**About this task**
Find each line of the entries with the string "computer", please, and copy it.

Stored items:
Segment Open
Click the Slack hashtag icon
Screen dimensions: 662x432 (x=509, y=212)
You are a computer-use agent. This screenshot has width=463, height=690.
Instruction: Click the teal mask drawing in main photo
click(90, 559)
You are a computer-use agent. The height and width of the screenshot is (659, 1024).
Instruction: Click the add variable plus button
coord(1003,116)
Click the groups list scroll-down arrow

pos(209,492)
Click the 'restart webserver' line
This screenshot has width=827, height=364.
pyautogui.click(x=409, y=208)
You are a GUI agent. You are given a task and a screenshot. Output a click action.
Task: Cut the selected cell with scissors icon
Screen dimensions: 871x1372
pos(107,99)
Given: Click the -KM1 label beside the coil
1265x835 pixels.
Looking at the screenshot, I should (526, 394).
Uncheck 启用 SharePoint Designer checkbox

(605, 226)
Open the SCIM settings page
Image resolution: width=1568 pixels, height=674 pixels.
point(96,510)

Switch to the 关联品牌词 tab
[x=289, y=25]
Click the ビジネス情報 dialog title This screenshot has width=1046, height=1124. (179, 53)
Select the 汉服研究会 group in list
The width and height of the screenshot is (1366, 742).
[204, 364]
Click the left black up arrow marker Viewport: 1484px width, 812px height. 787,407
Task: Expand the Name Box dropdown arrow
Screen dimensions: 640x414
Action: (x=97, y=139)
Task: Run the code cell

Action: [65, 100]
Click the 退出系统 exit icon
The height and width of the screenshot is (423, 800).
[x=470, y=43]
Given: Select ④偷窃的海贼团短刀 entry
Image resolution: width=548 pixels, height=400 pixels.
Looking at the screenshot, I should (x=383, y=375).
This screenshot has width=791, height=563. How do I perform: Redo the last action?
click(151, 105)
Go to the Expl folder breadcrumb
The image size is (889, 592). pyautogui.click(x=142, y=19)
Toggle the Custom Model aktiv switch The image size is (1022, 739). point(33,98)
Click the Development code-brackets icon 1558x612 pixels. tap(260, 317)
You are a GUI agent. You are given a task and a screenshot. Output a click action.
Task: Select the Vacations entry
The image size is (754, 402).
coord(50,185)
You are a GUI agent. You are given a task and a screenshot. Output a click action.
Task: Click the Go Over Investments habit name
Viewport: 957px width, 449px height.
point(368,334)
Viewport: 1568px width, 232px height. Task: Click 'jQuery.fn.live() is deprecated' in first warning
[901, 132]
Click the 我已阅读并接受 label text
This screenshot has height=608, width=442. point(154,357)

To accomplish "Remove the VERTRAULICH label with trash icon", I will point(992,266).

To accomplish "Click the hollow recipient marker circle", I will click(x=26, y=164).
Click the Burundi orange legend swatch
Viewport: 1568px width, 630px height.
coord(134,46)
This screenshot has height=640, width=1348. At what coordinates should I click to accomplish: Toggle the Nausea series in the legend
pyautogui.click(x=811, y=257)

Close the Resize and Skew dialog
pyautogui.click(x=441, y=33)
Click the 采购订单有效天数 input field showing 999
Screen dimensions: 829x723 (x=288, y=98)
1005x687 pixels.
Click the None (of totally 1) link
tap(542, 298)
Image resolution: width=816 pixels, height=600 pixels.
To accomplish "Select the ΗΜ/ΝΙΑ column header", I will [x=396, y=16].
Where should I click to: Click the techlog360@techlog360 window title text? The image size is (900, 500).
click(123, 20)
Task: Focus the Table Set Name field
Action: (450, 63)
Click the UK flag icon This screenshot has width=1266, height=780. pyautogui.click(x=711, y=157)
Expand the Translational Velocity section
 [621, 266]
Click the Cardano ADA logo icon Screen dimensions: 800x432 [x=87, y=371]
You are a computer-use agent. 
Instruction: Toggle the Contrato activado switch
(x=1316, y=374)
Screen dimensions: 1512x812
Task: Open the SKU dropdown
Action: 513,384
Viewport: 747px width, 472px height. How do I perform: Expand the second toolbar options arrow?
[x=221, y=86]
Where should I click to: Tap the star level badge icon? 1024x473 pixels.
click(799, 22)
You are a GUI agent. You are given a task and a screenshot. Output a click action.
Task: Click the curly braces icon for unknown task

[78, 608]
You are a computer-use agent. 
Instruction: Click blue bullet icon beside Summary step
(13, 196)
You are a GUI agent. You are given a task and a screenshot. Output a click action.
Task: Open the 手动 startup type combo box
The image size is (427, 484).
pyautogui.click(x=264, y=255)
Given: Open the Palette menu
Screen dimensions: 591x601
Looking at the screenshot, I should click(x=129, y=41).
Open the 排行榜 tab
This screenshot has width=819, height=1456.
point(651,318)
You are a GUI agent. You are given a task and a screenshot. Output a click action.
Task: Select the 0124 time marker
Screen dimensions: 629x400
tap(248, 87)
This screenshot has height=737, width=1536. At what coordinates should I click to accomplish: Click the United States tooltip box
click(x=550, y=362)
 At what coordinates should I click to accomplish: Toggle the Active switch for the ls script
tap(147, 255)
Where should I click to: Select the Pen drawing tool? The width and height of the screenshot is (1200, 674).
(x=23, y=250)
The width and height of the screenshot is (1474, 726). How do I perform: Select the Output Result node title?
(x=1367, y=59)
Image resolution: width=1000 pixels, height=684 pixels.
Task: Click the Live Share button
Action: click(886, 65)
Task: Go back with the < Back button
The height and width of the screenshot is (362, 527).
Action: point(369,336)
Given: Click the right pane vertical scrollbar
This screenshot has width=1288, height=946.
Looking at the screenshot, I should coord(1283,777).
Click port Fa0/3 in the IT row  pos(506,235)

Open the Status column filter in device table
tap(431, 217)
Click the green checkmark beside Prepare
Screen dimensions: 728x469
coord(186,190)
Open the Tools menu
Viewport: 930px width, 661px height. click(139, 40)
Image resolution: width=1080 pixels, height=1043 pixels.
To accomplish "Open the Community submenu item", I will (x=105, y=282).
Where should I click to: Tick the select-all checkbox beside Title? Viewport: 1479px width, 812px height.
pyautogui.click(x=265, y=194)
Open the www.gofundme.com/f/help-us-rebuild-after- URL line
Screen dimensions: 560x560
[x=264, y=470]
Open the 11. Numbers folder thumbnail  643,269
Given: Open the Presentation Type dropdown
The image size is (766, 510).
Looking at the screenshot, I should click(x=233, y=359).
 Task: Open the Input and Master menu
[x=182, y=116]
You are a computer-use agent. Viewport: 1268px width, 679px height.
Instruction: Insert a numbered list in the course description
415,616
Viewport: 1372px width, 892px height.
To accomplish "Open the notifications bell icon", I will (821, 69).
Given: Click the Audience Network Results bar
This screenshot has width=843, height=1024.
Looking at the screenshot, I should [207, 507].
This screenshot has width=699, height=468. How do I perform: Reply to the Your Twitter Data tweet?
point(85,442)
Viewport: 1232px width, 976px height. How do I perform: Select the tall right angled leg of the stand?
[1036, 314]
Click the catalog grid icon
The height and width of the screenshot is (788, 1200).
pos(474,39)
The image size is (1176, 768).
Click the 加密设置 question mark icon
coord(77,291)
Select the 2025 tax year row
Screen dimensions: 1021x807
Segment Closed
**Written solution**
You are a computer-use agent. This screenshot has width=463, height=690.
You are a computer-use agent. The height and width of the screenshot is (659, 1024).
You are a computer-use agent. 
You are a computer-use agent. 
You are a computer-use agent. Viewport: 1268px width, 679px height.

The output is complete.